Goldener Adler, Innsbruck Adrian Mourby

Goldener Adler, Innsbruck

( words)

From our revolving correspondent Adrian Mourby

Innsbruck's Hotel Goldener Adler "Golden Eagle" was pretty much the first hotel travellers reached after crossing the River Inn and entering the city walls. Since 1390 many different families have greeted kings and emperors, diplomats, scientists, poets, and composers at the hotel near​ the​ old Ottoburg gate. The latest owners are the Hackl family, who took ​over in March 2004​ and are remain very enthusiastic about this iconic property​.

Thomas Hackl’s father used to run the Ottoburg restaurant just opposite the Goldnener Adler and Thomas grew up very aware of th​e historic hotel with all the names of famous guests inscribed on four marble plaques outside its main entrance.

Left: Carved in stone, the list of famous visitors outside the Goldener Adler in Innsbruck, Tyrol (click to enlarge)

 

There is Mozart in 1773, his future patron Emperor Joseph II in 1777, Paganini in 1828, and Heine 1832. In that same year Prince Otto of Bavaria, about the become the first king of modern Greece also stayed. In the twentieth century the hotel received – amongst many, many others - Siegfried Wagner in 1923, Maria Augusta Trapp in 1958, Astronaut John Glenn in 1969 and Jean Paul Sartre in 1972.

The Goldener Adler is not just a comfortable and friendly hotel, it's one of great the landmarks of Innsbruck with protected heritage status. According to Thomas this means he has to get permission from the Denkmalamt even to stick a nail in a wall. And air-conditioning through walls that cannot be breached is no​ ​easy​ business​. Nevertheless change ​​is happening. The historic three-roomed restaurant on the first floor – the Andreas-Hofer-Stube, Mozartstube and Kaiser-Joseph-Stube - is being moved downstairs after centuries of gazing out on to Herzog-Friedrich-Straße. Th​ose three rooms with their stained glass windows commemorating historic owners of the hotel -like the Niederkircher and Cammerlander families – are now the hotel's newest bedrooms.
“In the old days the ground floor was kept open to the street so horses could be tethered and in case of floods from the river. So naturally the restaurant was on the first floor up a flight of stone steps,” says Thomas as he shows me around. "The kitchens were up there too. But previous owners had already created a breakfast room downstairs. In fact we now have two dining rooms on the ground floor - Batzenhäusl and the Goethe-Stube, named after another famous guest - so it no longer makes sense to have waitstaff going up and downstairs all the time. So​on​ more new bedrooms will be created on the first floor where the old kitchens were and a new kitchen is ​already ​being created downstairs.​"​ 

It’s an ambitious project but it brings the Goldener Adler into the twenty-first century. At the moment Thomas is resisting Best Western’s request that the hotel goes over to electronic key cards, common in all ​other properties marketed through the company. Thomas has achieved a dispensation to continue with the hotel’s heavy embossed metal keys until 2021 (and famoushotels shall intervene if this is going to be changed! Talking about key to success!).

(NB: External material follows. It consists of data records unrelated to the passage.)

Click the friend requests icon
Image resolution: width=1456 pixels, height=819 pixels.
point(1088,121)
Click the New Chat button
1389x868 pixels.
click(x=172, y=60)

Another innovation that is being more enthusiastically embraced is providing mobile phone information about the famous guests who stayed during the hotel's 700-year history. At the moment as you pass each bedroom door there is a large plaque that reads “Nice to have You Here” and then gives brief details of a famous hotel guest, for example, Andreas Hofer outside Room 208, Wolfgang Amadeus Mozart outside Room 307 and Jean Paul Sartre outside Room 404. These are “tribute” rooms. No one really knows whether ​Heinrich Heine was holed up in 303 back in 1832. Or ​Albert Camus in 410 in 1952 or King Leopold III of the Belgians in 408 in back 1976. ​Each room has been assigned its famous guest.

But these plaques cannot convey much information, especially as ​hald the text is in German and ​half in ​English and so Thomas is proposing to have an electronic information point outside each room from which guests can use their mobile phones to ​download abundant information in their own language. 

Nevertheless the hotel will only move gradually with the times. A number of guests have questioned​whether it is tasteful to display so many hunting trophies overhanging one of the staircases. The deer, stag, chamois and bison, their heads displayed with some quite hefty horns​,​ were all shot by Thomas’ father Josef Hackl, and Thomas feels that they are an integral part of Austrian culture. ​Certainly anyone who has been to Bad Ischl and seen 21,000 of Franz Josef’s hunting trophies ​on the walls ​will know what he means. Thomas has no plans to move them just yet.